Sources: John C. Barentine: The Constellations and Asterisms of Petrus Apianus,

The pictures are cutouts from a large monochrome image of the planisphere, provided by Ian Ridpath.

Apianus' masterpiece, the 1540 planisphere was first published in a monochromatic version in 1536 as Imagines syderum coelestium.

That was followed by the elaborate, hand colored version in his book Astronomicum Caesareum, meaning "The Emperor’s Astronomy”, as it was dedicated to Holy Roman Emperor Charles V.

This planisphere was closely based on
Dürer's 1515 chart which may explain the absence of Bedouin constellations and the fact that this chart was presented mirrored (as seen on a globe), like Dürer's maps, while his 1533 chart was face-on, as an observer on Earth would see the constellations in the sky.
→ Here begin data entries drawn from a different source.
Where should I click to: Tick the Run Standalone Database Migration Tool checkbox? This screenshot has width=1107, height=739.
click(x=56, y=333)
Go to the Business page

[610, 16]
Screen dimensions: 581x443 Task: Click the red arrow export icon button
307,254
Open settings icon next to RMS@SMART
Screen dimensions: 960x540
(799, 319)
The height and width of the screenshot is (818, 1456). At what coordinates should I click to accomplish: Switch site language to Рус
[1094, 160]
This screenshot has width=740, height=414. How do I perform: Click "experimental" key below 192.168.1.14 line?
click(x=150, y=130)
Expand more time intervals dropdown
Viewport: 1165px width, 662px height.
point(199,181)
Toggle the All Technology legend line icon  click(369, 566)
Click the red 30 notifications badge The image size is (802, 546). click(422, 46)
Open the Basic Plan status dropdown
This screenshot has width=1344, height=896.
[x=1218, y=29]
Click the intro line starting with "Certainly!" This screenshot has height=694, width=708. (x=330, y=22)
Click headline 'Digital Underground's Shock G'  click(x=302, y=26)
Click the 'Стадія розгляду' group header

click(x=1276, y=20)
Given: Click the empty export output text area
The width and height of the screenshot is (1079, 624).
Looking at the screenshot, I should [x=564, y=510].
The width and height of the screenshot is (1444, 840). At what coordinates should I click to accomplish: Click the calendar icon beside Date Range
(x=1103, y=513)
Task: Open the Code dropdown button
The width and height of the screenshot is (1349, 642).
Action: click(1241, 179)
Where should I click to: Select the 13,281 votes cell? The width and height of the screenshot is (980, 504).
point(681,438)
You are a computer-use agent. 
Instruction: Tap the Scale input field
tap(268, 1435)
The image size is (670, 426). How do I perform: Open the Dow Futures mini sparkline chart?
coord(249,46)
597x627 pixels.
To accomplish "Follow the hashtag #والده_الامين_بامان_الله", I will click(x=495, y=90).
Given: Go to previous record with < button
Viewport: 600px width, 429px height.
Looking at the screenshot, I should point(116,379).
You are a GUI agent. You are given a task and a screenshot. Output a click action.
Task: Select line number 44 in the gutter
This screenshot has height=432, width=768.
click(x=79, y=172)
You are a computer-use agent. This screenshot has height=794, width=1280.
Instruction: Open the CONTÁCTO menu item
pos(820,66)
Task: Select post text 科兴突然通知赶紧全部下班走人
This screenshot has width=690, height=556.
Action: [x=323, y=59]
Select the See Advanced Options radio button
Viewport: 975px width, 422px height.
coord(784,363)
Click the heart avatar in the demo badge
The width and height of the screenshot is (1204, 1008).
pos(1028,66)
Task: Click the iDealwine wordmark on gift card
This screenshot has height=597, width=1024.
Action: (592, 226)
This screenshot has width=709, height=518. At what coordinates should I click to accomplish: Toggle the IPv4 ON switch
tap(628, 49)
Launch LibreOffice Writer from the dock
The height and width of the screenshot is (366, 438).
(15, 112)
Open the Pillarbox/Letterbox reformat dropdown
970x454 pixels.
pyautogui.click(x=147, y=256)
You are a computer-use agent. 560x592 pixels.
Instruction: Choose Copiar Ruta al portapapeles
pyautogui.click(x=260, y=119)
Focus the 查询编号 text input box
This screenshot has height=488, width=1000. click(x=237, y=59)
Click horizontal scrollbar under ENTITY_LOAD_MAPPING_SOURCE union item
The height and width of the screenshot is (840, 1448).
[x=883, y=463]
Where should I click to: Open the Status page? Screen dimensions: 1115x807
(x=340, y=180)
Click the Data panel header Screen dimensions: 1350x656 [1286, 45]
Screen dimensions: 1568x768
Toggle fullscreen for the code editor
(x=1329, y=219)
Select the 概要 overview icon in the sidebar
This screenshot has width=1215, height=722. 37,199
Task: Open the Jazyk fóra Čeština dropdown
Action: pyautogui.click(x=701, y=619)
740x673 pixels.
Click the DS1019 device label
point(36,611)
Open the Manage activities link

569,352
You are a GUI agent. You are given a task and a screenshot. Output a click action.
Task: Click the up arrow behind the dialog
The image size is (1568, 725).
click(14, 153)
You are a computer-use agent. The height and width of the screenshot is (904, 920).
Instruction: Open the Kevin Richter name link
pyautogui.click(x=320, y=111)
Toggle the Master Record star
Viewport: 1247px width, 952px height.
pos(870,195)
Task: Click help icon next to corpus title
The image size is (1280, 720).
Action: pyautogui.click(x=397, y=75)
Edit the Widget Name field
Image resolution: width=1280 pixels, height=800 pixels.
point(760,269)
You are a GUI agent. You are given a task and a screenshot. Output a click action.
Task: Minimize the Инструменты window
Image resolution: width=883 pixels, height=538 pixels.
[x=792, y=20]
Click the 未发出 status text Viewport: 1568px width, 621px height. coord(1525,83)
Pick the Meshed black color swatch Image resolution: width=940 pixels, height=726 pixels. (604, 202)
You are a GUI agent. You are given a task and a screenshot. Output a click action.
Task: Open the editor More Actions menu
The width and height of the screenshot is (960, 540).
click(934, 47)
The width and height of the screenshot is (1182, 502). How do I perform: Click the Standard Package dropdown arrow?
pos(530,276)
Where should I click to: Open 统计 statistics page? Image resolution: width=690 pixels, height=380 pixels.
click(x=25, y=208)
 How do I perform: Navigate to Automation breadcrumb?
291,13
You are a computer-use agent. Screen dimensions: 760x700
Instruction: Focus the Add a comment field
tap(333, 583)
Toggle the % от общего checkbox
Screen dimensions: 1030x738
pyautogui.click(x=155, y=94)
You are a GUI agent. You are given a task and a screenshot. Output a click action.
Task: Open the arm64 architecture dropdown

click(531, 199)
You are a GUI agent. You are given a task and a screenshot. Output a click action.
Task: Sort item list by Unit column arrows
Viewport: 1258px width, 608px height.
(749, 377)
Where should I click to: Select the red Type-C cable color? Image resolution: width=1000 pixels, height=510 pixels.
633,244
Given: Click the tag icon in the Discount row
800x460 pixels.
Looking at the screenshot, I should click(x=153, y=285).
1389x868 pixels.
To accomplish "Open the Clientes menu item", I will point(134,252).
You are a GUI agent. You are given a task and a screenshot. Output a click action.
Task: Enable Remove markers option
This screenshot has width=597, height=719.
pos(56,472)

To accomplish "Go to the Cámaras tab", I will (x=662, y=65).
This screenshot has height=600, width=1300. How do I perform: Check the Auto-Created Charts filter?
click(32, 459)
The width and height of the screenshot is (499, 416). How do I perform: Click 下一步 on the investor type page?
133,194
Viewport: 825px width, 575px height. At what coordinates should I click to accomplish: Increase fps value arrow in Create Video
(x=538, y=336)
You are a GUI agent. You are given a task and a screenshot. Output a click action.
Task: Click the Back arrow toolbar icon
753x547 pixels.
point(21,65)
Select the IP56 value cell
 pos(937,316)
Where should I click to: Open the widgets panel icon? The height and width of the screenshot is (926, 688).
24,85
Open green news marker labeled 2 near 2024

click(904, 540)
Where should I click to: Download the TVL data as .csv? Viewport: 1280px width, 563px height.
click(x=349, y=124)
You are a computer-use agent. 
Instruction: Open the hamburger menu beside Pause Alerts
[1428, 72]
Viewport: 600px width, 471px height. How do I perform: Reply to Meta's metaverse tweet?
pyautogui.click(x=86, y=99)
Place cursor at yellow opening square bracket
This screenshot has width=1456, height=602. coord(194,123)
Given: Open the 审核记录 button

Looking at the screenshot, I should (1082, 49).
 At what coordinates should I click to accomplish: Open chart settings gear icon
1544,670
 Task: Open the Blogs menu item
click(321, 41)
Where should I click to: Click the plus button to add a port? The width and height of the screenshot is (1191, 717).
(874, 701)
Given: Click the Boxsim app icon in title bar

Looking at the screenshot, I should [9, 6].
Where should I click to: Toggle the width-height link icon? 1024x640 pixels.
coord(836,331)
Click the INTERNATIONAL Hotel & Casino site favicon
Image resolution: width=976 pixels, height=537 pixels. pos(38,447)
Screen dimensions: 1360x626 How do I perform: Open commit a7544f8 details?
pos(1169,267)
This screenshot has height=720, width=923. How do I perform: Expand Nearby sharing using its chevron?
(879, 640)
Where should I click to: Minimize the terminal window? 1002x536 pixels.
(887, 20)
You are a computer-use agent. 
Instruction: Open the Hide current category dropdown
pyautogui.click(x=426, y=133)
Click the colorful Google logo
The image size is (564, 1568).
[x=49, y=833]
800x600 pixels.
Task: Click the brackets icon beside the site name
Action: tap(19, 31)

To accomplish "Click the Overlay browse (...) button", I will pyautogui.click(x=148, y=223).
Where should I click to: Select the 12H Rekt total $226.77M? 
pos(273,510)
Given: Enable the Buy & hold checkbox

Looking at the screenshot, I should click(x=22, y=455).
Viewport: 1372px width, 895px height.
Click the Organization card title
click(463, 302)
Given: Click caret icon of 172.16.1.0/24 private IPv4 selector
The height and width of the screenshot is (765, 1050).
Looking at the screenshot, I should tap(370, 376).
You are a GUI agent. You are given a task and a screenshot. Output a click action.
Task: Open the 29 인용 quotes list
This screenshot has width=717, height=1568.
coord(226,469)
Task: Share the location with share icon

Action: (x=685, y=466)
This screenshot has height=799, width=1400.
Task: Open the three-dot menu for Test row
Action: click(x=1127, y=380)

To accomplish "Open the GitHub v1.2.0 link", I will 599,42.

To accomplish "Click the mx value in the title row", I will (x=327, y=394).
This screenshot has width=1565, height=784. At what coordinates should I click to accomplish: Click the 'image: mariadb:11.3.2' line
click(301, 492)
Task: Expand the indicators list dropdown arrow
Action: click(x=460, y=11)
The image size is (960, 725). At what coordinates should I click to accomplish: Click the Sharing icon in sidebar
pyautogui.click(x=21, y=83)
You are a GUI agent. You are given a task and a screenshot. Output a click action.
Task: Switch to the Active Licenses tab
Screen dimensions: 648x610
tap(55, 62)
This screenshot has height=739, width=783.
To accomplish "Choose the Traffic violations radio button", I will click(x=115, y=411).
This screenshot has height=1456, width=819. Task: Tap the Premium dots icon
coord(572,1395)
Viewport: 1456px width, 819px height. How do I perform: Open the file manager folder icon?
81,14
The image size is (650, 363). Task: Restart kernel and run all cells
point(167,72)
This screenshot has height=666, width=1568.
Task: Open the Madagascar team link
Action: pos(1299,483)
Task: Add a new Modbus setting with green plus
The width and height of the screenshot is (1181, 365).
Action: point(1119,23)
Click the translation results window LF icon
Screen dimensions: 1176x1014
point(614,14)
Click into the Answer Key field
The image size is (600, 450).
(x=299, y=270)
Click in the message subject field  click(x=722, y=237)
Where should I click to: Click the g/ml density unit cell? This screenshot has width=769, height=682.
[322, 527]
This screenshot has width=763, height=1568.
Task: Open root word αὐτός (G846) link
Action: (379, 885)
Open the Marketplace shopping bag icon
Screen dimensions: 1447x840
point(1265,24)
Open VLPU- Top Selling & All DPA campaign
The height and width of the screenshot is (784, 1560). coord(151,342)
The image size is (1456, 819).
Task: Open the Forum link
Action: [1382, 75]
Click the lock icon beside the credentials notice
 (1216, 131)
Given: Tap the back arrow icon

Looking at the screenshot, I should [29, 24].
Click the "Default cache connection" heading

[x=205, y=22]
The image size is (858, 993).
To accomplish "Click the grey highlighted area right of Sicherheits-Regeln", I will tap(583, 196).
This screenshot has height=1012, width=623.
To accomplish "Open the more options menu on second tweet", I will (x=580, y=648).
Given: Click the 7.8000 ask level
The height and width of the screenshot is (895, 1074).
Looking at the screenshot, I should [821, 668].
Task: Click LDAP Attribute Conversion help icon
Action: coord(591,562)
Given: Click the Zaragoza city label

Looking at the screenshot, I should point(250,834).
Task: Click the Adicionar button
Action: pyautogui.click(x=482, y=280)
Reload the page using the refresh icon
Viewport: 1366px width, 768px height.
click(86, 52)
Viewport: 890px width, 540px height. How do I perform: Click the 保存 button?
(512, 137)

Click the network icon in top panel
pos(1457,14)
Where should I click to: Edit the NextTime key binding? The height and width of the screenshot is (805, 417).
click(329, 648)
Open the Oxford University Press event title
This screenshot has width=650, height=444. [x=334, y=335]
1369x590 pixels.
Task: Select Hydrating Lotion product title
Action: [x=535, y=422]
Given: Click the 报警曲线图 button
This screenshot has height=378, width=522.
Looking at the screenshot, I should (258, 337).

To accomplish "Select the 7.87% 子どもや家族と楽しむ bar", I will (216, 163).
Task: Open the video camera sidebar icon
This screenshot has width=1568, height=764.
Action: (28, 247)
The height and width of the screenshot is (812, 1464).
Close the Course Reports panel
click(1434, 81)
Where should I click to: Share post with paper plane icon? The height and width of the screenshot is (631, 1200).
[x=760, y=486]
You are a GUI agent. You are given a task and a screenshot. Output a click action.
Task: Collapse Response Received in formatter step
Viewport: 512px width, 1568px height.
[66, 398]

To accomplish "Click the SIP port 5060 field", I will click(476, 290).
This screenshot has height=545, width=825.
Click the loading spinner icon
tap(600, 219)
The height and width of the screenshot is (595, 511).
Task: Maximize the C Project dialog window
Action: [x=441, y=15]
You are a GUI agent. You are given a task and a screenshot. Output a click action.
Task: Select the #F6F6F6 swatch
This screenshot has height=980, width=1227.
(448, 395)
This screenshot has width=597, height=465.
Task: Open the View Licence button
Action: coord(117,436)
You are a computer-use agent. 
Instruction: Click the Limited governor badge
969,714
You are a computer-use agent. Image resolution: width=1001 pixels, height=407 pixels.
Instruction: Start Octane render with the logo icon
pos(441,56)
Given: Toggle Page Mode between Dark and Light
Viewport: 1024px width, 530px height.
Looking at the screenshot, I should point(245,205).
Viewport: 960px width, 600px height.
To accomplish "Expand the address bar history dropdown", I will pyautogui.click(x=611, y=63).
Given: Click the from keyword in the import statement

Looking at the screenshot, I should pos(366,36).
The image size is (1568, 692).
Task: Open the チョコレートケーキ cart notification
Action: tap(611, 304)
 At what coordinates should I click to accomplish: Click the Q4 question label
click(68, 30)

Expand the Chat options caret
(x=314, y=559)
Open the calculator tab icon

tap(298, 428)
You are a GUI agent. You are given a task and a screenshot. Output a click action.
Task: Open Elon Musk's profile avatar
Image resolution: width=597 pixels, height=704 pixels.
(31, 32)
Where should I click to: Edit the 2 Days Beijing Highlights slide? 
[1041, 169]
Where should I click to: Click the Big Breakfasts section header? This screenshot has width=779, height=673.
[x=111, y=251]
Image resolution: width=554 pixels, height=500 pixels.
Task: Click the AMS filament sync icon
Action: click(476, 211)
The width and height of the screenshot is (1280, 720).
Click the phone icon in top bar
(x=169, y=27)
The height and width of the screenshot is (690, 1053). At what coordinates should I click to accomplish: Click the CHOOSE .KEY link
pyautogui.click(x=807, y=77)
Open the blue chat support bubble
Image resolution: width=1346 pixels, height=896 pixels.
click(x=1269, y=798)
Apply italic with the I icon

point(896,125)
(This explains, why in the pictures below, Boötes walks in one direction in 1533 and in the opposite direction in 1540).

Like his previous work, this one too had a number of unique features. Apianus named a number of stars, some in Latin, some in Arabic and added a constellation of his own. His "constellation" was short lived, but some of the star names he proposed are still in use today.
Imagines syderum coelestium
Source: Wikimedia
Apianus was the first to show and name Alcor, the fainter companion of Mizar in the handle of the Big Dipper. Although known to many cultures, it had never been shown on a European map or table. In Arabic, the star was fittingly called al-suhā (السها‎), the forgotten or neglected one. As documented by Paul Kunitzsch, Apianus made some mistakes naming the star but it remains to this day as one of the stars named by Apianus.

One feature unique to Apianus' charts is a group of dogs (two in the 1536 chart and three in the 1540 chart) associated with the constellation Boötes. Here is an explanation given by Ian Ridpath:

"The star name expert Paul Kunitzsch concluded that it resulted from the misreading of an Arabic manuscript of the Almagest when it was translated into Latin b y Gerard of Cremona in the 12th century. According to Kunitzsch, Gerard mistook the Arabic word al-kullāb, referring to the shepherd’s crook carried by Boötes, for al-kilāb, which means dogs, and wrote canes (Latin for dogs) in his translation."

Cutout from 1536 Planisphere provided by Ian Ridpath Cutout from 1540 Planisphere provided by ETH-Bibliothek Zurich
In the 1540 chart, right next to Boötes' dogs, Apianus added a feature called Rosa, the Rose.

It is located at the position of the faint Coma Star Cluster, which is now part of the constellation Coma Berenices.

As a constellation, Rosa was short lived, but as John C. Barentine pointed out: "Rosa is evidently unique among the lost constellations, in that it is the only named figure representing a star cluster."